Whatever their qualifications to
conduct these surveys, serious students of psephology must protest at the
abuse of the developing science by the new-fangled Indian pollsters who
think nothing of predicting what their pay-masters want them to predict.
In this context, in particular a weekly English magazine, edited by someone
who is largely innocent of the intricacies of Indian political system,
ended up with egg on its face for having shown the chutzpah to predict
a clear majority for the Congress Party.
Now, we are told, by way of a supposedly
valid explanation, that the magazine had got it all wrong because as many
as 24 per cent of the voters were fence-sitters when it conducted its sample
poll. And the genius-pollster hired by the magazine, no doubt at a considerable
sum, was only too pleased to assume that all 24 per cent would vote the
way his own political predilections dictated.

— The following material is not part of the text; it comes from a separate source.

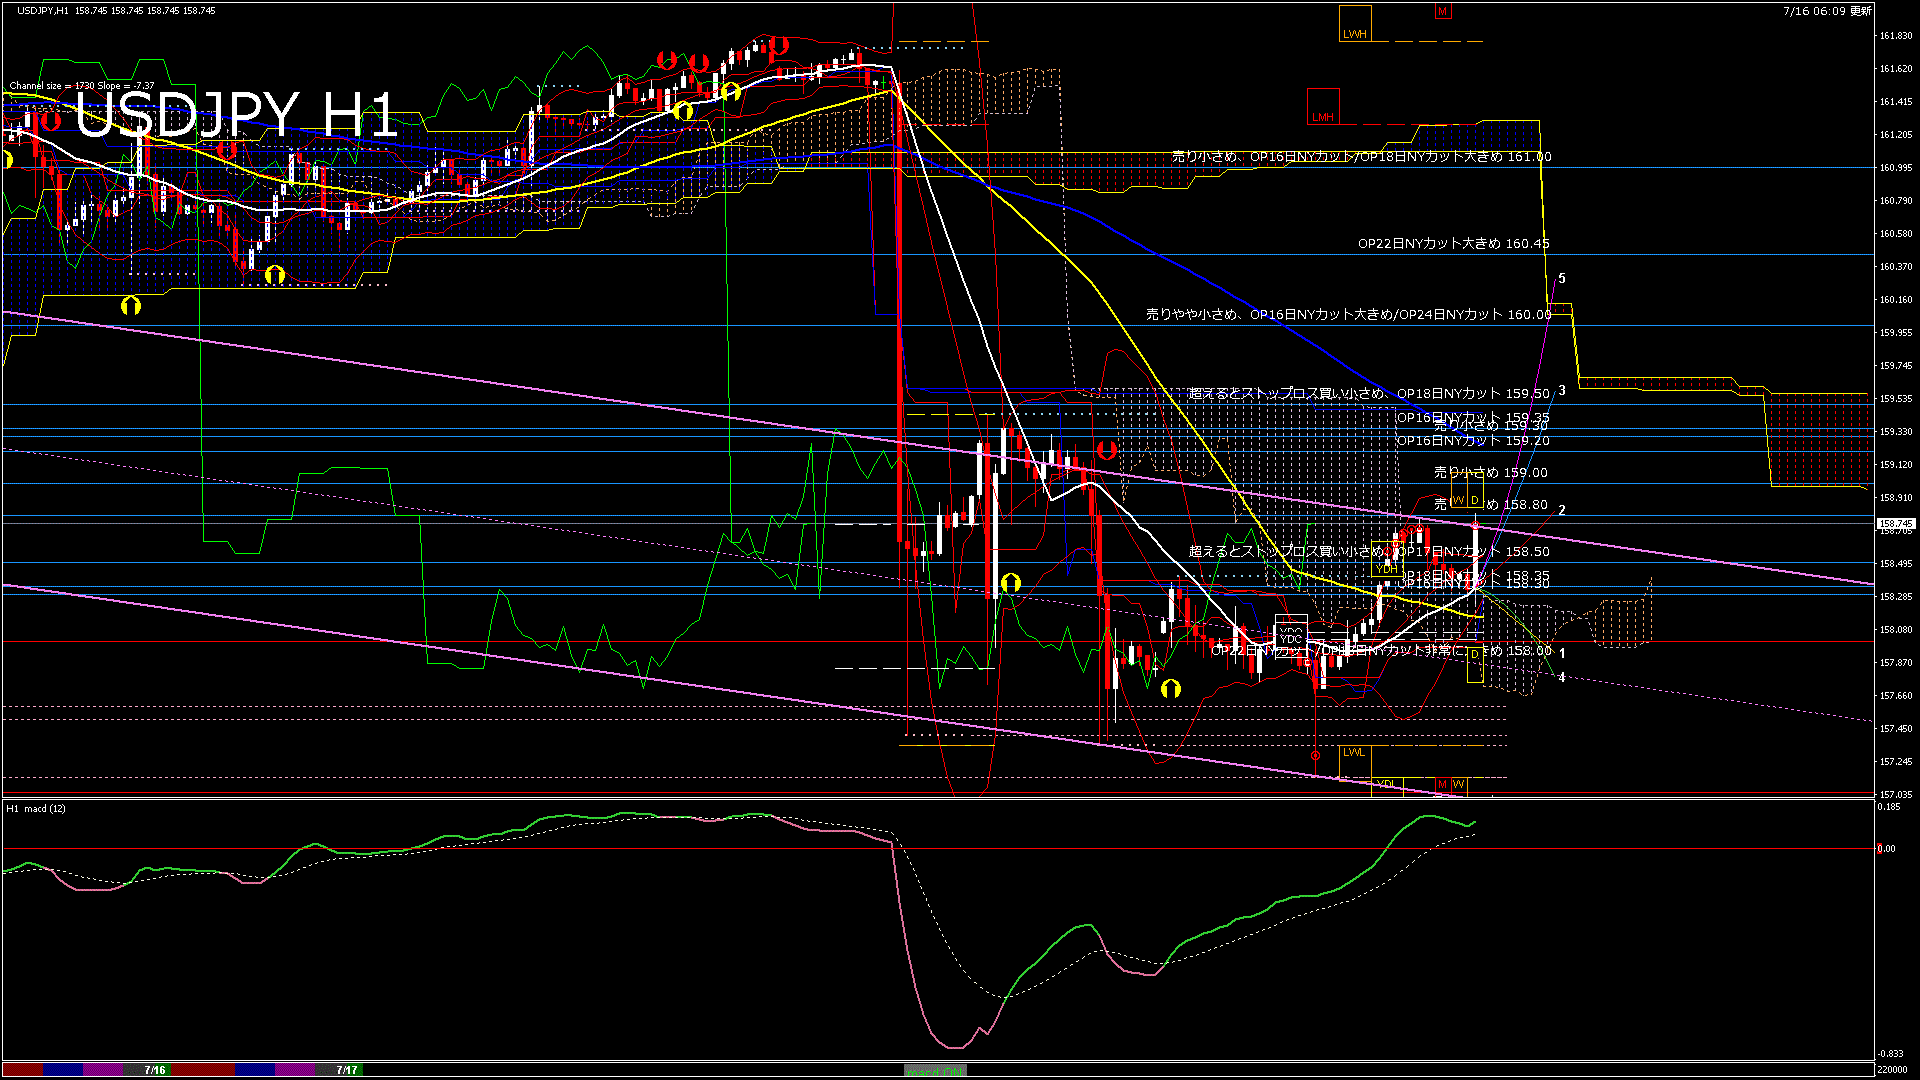Click the YDC white marker box
1920x1080 pixels.
1290,635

Sorry state of the pollsters aside,
the most likely reason they will trot out for the BJP landslide is that
under Narendra Modi it had wholly communalised the electorate. Already,
the Congress Party megaphones led by that awkward phrase-monger, Jaipal
Reddy, have begun to ascribe the BJP's big win to the climate of hate created
by Modi. To buttress the charge, they point to the high BJP tally in the
riot- torn areas in the State. But it isn't as if the Congress Party itself
is free from the taint of communalism. The fact is both the Congress and
the BJP played the communal game, pandering to the majority community's
heightened security concerns post- Godhra and post-Akshardham.
It was, however, the BJP which was
able to bring home to the voters the message that there existed a genuine
threat from terrorists from Pakistan and their collaborators at home. As
the Union Home Minister L. K. Advani said those who harbour terrorists
are far more guilty than the terrorists themselves who in anyway are foreign
nationals sent by a hostile neighbour to spread mayhem in this country
and are unaccountable to our society.
For sure, the atmosphere in Gujarat
was highly charged following the tragic events beginning with the burning
of the bogey of the Sabarmati Express earlier in the year and the heart-rending
violence that followed in its train. The resulting polarisation helped
the BJP. The Congress tried to exploit it but in vain.

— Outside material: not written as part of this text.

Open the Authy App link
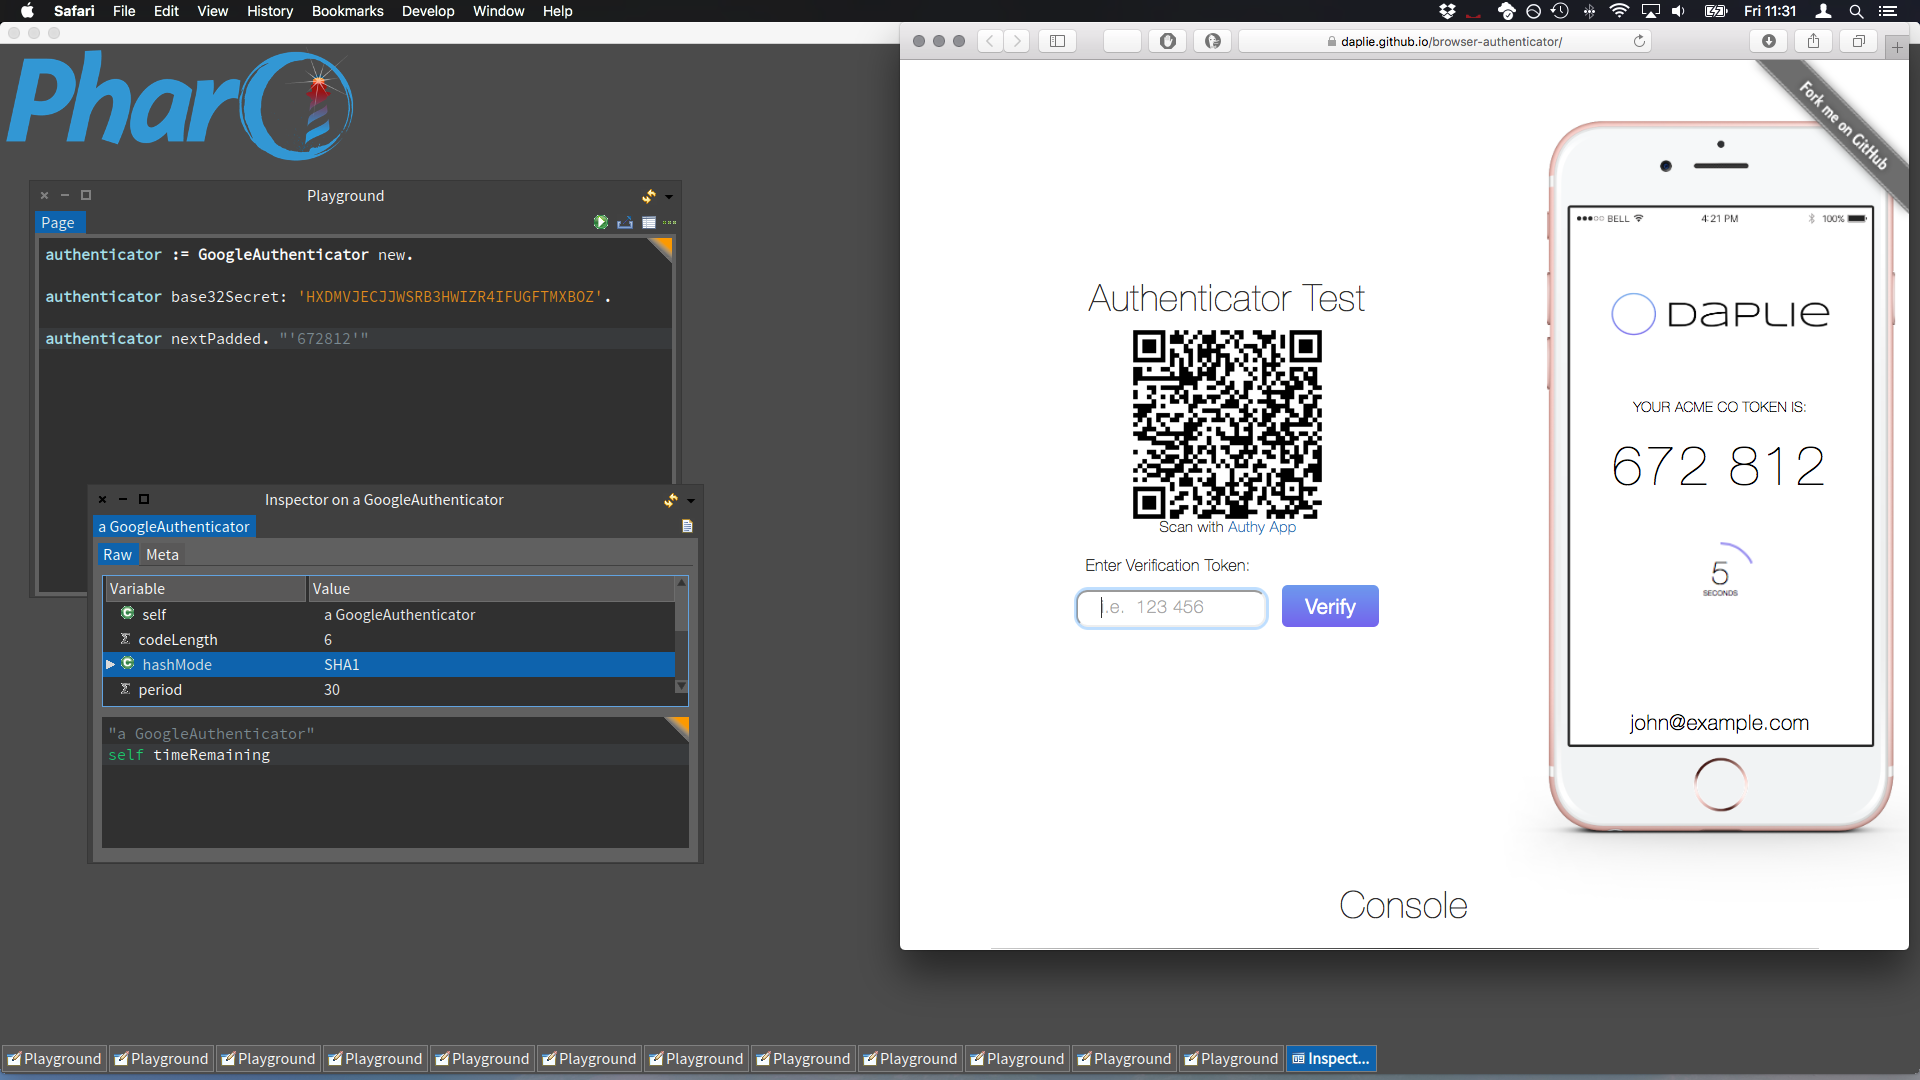 tap(1261, 527)
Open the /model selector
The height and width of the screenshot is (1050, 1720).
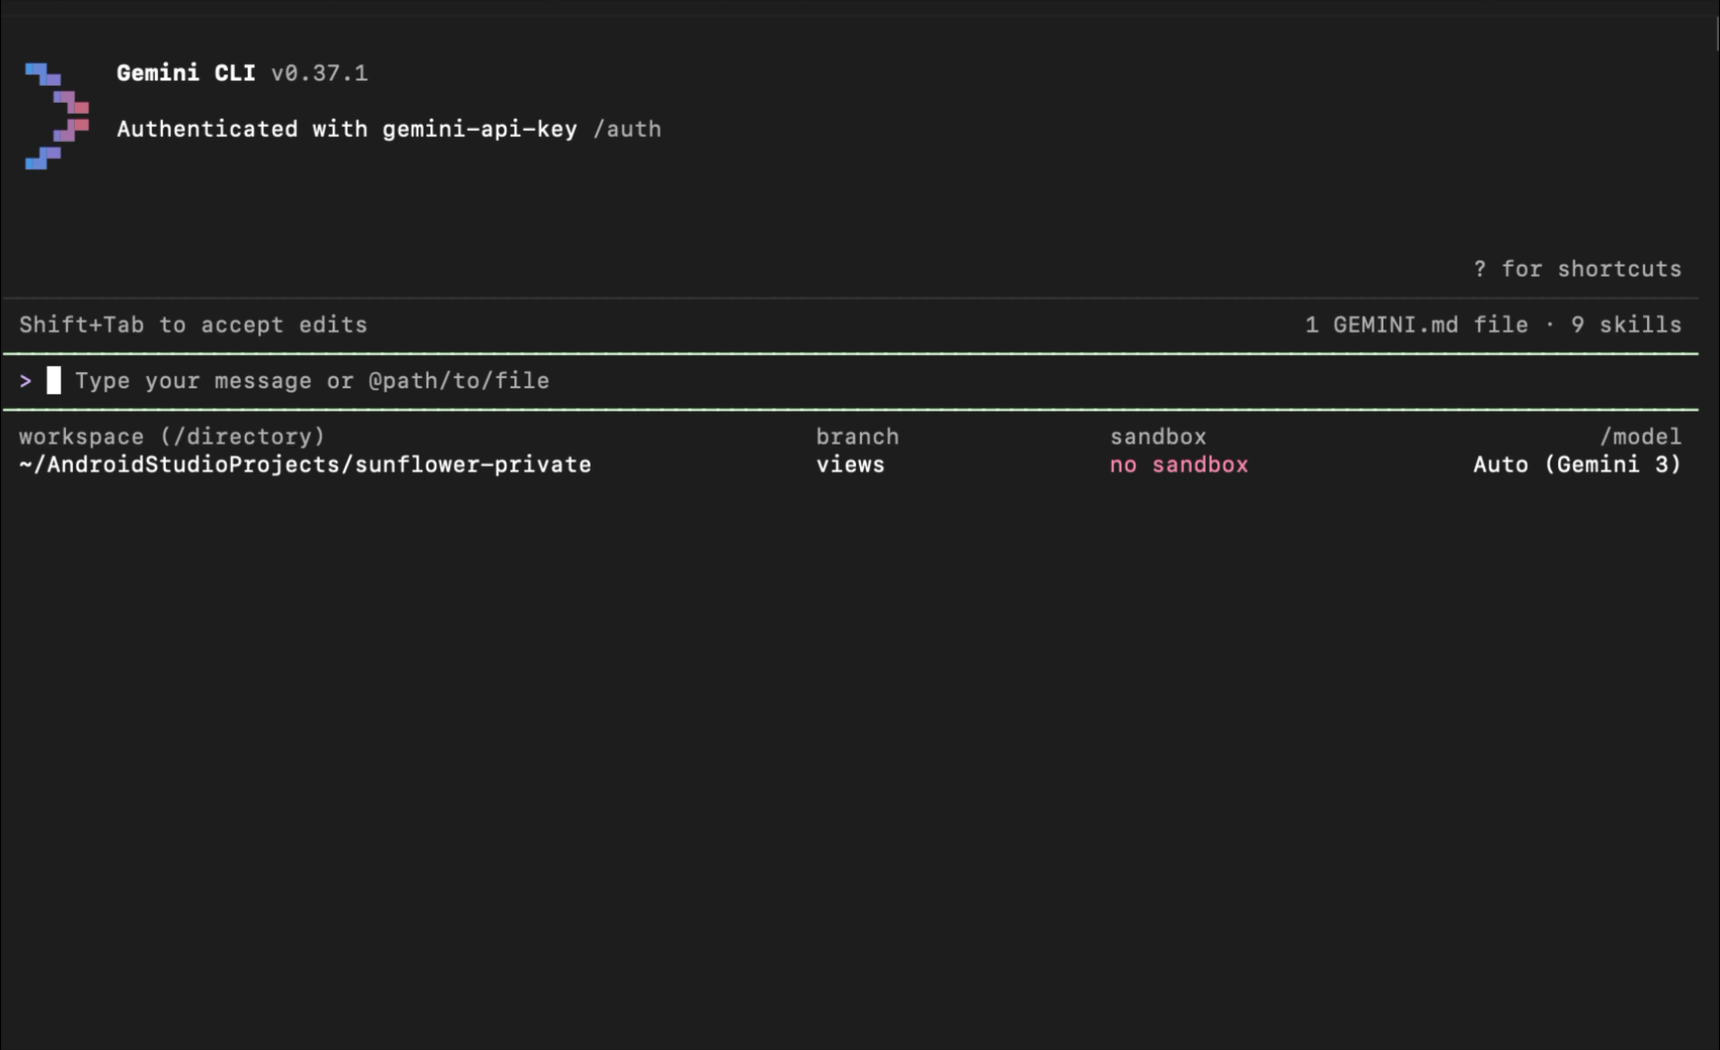click(x=1639, y=435)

The craven manner in which it abandoned
all pretence to secularism, real or pseudo, and embraced the BJP's calling
card recoiled on the party. Yet, it is wrong to say that the BJP won only
in the riot-torn areas. Its win was spread evenly throughout the State,
including the earthquake affected Kutch where it managed to win two seats.

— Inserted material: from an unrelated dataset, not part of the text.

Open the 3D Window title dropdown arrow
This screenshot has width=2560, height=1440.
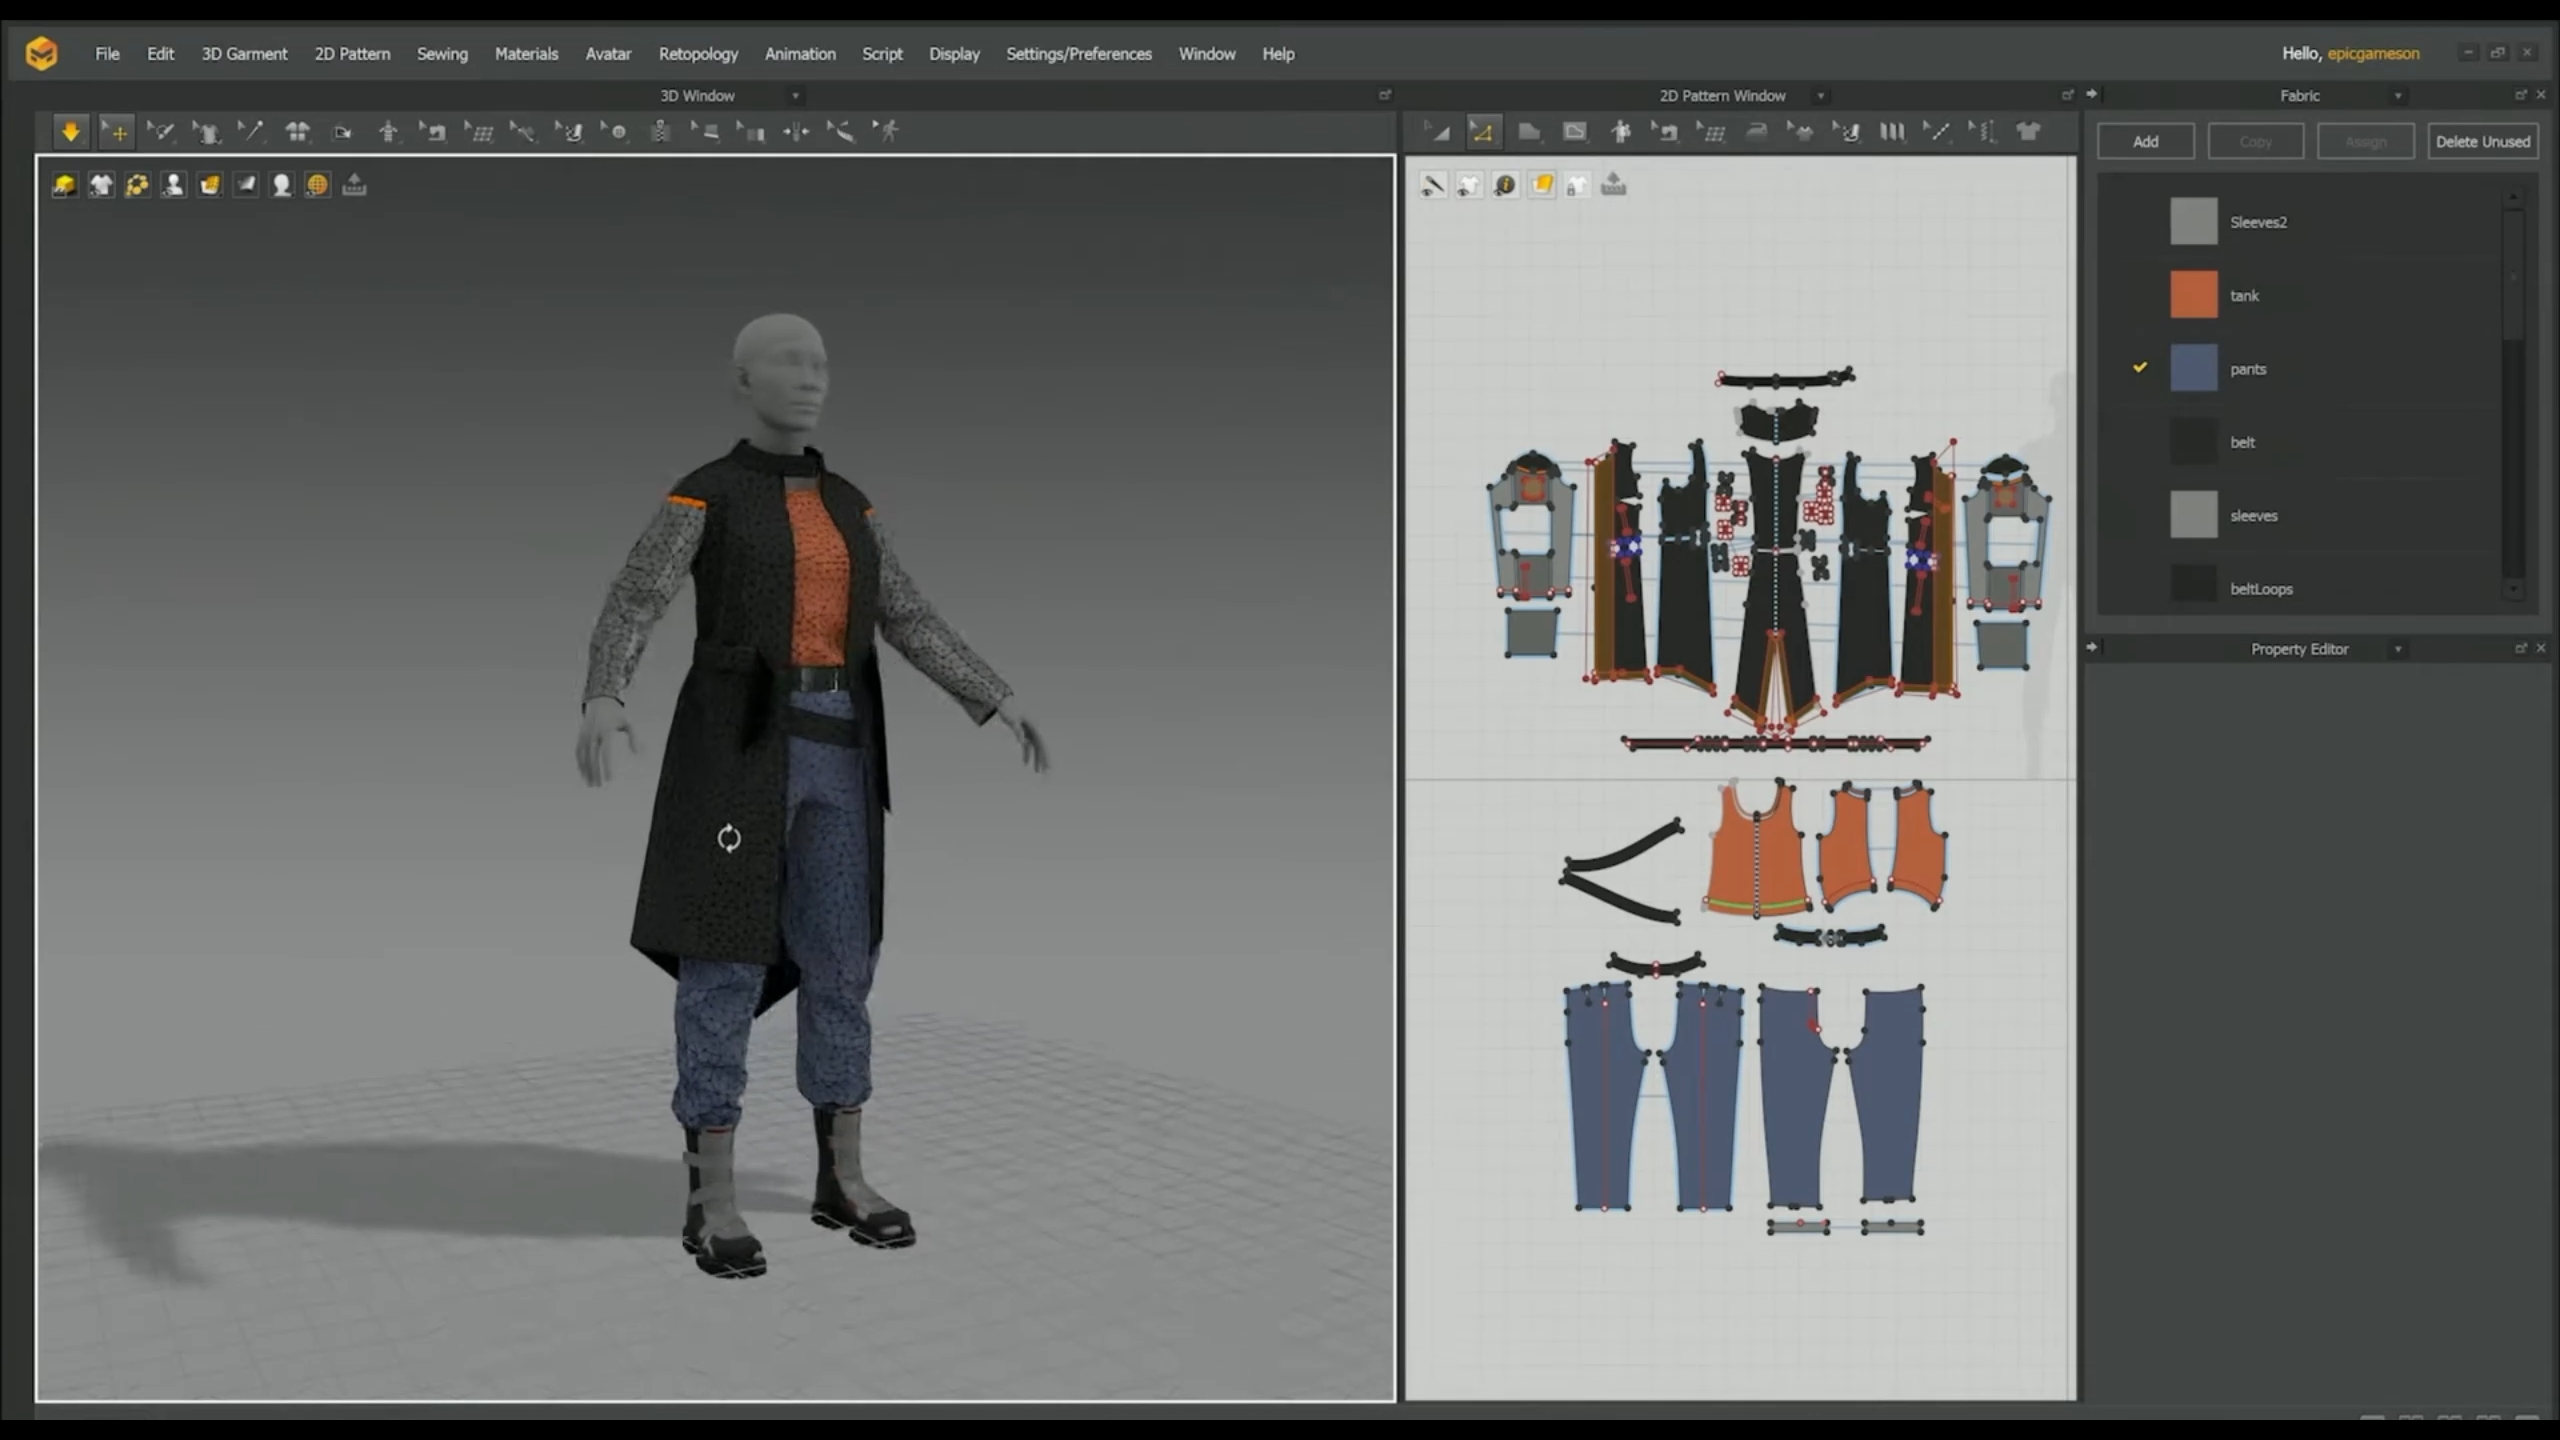click(x=796, y=96)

Above all, thanks to the relentless
high octane media and opposition blitz against Modi, who was accused of
genocide, pogroms, state-sponsored massacres, et al, and whom the paper
tigers sought to drag to the international court of human rights, the interim
BJP chief minister grew into a leader in his own right. Never before had
the BJP won any state with this kind of majority.
The more the media, especially the
English dailies with an honourable exception or two, and a foreign-funded
TV channel, spewed venom and hate against Modi, the more ordinary Gujarati
men and women embraced him to their bosoms.
Due largely to this Modi-phobic
campaign, Narendrabhai emerged the most popular leader in the State after
his real idol, Sardar Patel. Modi was bigger than any national leader of
his own party or any other. And he rose above the BJP to reach out to people
who may not have otherwise contemplated voting for the `kamal' given the
party's lacklustre record in power in the State. In the emotionally charged
campaign, it virtually turned into Modi vs, All. Modi won. Everyone else
lost. That maybe why there is hope that he will soon return Gujarat to
normalcy.
And will press ahead with the agenda
of governance above everything else. Assuring peace and security to all
sections of the society will naturally be his first priority. And to restore
the lead to the State in economic and industrial devel- opment will be
next. Issues of bread and butter must engage him.
Meanwhile, the purveyors of hate
against Modi will be well-advised to look inwards. By putting words into
his mouth about Newtonian laws and painting him an ogre in clumsily conceived
and equally clumsily drawn daily strips they revealed their own depraved
mindsets. The voters who returned him triumphant despite the relentless
plethora of abuse heaped on him by those who wear their pseudo-secular
hearts on their sleeves cannot be faulted. At least not in our democracy.